Qué se pide
Convierte a CSV de dos columnas, llamadas texto y respuesta, todo el listado desde la línea que contiene "301x248 pixels. Task: Enable" hasta la que contiene "pyautogui.click(x=26, y=15)", ambas incluidas. Pon una fila por cada texto con su respuesta, cada uno en un campo entre comillas y con los saltos de línea cambiados por espacios.

Datos proporcionados

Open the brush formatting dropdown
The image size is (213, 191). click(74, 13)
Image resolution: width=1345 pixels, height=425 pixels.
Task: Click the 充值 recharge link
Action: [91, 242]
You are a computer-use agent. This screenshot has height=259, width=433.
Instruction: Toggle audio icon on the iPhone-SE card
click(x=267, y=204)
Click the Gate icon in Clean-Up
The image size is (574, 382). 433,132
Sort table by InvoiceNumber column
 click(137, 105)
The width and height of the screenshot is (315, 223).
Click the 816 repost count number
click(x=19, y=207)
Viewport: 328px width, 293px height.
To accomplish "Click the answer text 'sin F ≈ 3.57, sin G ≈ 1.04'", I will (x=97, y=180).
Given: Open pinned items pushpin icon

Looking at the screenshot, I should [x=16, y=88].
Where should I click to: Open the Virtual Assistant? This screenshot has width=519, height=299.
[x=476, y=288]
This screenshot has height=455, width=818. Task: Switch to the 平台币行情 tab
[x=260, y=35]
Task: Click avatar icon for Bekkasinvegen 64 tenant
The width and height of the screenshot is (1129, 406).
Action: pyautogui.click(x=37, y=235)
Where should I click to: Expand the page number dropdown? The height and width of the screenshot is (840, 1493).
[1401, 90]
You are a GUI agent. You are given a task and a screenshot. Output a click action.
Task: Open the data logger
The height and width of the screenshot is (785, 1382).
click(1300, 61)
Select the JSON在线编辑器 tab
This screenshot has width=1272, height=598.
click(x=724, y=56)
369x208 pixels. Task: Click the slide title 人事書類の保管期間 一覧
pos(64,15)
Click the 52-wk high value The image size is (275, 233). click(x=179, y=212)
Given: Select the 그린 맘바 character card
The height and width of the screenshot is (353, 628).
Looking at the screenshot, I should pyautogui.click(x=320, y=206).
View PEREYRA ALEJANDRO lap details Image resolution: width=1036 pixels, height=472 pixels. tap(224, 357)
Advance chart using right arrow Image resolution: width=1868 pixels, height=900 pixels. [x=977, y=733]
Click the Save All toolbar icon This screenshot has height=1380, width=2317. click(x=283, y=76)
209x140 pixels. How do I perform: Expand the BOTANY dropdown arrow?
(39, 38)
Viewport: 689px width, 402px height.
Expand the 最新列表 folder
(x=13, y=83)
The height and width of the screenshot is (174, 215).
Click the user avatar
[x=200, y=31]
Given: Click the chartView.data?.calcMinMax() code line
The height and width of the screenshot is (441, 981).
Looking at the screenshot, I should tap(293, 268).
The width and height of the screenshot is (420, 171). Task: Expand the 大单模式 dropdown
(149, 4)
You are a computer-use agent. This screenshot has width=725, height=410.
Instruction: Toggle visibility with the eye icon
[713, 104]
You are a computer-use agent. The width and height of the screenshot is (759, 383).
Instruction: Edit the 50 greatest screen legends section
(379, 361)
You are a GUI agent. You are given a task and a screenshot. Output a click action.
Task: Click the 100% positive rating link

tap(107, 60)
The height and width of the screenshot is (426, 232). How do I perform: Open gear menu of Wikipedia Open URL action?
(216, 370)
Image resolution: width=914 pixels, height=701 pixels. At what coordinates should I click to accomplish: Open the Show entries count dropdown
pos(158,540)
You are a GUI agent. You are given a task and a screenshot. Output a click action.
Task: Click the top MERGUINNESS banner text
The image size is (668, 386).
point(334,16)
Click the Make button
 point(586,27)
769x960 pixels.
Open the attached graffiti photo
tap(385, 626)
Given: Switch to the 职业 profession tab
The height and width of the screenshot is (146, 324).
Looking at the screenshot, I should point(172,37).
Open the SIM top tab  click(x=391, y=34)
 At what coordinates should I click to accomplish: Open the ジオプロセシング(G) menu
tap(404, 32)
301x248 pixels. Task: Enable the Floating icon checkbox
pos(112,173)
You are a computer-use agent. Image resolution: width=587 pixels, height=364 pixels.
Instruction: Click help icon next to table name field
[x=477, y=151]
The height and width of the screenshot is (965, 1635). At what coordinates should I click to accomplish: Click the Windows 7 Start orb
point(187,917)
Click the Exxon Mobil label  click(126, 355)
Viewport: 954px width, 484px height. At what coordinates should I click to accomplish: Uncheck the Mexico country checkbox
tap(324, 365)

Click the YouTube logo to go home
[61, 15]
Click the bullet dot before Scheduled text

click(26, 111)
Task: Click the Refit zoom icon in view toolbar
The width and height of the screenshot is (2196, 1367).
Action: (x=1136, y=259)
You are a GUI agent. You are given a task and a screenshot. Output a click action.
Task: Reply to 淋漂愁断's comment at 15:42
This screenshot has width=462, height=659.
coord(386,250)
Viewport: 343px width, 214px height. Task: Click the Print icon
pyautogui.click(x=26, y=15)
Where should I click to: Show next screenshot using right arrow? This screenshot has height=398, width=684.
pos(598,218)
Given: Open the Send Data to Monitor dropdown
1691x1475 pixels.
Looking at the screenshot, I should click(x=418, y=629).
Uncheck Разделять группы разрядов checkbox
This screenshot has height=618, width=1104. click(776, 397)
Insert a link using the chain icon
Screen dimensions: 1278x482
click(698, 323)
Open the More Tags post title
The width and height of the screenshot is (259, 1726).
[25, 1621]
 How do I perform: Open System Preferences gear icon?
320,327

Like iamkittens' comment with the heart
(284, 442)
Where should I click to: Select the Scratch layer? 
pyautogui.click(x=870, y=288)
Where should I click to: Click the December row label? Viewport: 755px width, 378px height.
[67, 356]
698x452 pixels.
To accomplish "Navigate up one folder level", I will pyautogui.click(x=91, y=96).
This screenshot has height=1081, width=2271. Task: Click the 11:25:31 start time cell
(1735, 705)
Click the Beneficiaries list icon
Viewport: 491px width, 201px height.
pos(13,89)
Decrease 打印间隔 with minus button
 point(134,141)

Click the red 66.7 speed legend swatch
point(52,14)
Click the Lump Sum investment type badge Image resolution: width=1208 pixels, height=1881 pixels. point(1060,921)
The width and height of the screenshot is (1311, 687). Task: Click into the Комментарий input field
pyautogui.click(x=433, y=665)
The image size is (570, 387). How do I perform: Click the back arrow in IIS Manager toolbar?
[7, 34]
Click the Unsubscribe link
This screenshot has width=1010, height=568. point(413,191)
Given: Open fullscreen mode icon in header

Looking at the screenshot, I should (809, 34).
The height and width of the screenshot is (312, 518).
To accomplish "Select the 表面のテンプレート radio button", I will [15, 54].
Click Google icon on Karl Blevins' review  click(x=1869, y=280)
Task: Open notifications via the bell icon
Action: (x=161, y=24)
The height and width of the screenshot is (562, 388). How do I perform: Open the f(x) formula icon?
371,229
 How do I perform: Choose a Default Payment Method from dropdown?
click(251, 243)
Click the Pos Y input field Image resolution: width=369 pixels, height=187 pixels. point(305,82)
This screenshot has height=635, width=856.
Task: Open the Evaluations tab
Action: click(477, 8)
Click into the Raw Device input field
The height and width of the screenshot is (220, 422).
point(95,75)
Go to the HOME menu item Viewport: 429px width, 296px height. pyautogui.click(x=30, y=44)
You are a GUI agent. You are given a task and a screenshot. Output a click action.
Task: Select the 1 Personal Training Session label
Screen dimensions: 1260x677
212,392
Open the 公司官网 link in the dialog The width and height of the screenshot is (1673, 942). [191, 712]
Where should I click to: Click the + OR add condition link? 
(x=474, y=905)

Respuesta
texto,respuesta
"301x248 pixels. Task: Enable the Floating icon checkbox","pos(112,173)"
"You are a computer-use agent. Image resolution: width=587 pixels, height=364 pixels. Instruction: Click help icon next to table name field","[x=477, y=151]"
"The height and width of the screenshot is (965, 1635). At what coordinates should I click to accomplish: Click the Windows 7 Start orb","point(187,917)"
"Click the Exxon Mobil label","click(126, 355)"
"Viewport: 954px width, 484px height. At what coordinates should I click to accomplish: Uncheck the Mexico country checkbox","tap(324, 365)"
"Click the YouTube logo to go home","[61, 15]"
"Click the bullet dot before Scheduled text","click(26, 111)"
"Task: Click the Refit zoom icon in view toolbar The width and height of the screenshot is (2196, 1367).","Action: (x=1136, y=259)"
"You are a GUI agent. You are given a task and a screenshot. Output a click action. Task: Reply to 淋漂愁断's comment at 15:42 This screenshot has width=462, height=659.","coord(386,250)"
"Viewport: 343px width, 214px height. Task: Click the Print icon","pyautogui.click(x=26, y=15)"